Hospitals, nonprofits, governments, and other institutions that use RCTs to learn more about the world have particular obligations to the populations they serve — and that means they need to address this discomfort. There are a few routes to do that.
One is to educate people. The PNAS study researchers found that healthcare professionals largely agreed that a “learning health system” was best for patient care — but were as likely as anyone else to express dismay at randomization. It might be important for scientists to make the case for these methodologies and to explain clearly and transparently why they form such a crucial element of a learning health system.
Another is to develop alternative statistical methods that keep the desirable features of RCTs — in particular, their power to help us understand the effects of different approaches — while allowing more of an element of patient choice. For example, a working paper by Yusuke Narita at University of Chicago proposes an RCT design that lets people choose which treatment they get. Under the right conditions, it can still arrive at the same estimates of an effect as a standard RCT.
If approaches like this can be made to work widely, we could get the best of all possible worlds — more participant control over experience without compromising our ability to learn from the results.
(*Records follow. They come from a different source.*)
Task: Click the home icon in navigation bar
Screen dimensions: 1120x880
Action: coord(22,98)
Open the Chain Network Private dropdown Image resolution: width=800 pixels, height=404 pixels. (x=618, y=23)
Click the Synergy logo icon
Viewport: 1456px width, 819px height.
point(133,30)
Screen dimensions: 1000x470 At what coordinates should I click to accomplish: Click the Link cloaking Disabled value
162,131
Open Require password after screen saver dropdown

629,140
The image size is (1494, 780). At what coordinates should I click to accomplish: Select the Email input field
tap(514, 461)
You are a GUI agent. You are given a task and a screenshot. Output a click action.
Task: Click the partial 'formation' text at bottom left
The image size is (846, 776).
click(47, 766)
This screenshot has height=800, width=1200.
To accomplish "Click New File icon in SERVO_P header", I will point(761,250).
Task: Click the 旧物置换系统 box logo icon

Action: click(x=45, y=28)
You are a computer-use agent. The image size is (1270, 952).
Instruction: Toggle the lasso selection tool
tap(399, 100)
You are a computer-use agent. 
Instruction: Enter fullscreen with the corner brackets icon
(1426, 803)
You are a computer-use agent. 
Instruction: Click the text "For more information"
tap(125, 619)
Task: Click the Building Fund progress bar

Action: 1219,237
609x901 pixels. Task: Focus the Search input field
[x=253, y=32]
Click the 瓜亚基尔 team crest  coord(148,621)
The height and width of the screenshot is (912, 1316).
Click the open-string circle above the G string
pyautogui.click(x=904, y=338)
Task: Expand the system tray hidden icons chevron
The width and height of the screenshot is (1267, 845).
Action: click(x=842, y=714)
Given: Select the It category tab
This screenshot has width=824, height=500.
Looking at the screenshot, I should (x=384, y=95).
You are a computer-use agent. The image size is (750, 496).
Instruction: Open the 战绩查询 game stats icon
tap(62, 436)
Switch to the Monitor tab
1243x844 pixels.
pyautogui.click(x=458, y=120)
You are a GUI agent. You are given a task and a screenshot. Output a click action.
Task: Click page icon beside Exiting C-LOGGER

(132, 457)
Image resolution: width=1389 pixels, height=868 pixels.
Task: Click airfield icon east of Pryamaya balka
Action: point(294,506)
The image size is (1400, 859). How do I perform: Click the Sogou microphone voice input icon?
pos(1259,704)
Finally, it’s hard not to parse these results as an indictment, at least slightly, of science education. Scientifically educated adults have about the same rate of concerns about randomized trials as the rest of the public — suggesting nothing in their background forced them to confront and grapple with this question at a deeper level (which might have produced results that differed from the general population in either direction, but which probably wouldn’t have ended up with everyone exactly where they started.)
Maybe science education needs to encourage aspiring scientists to think harder about questions like these, so that researchers can articulate a vision they really believe in for the role of RCTs in society.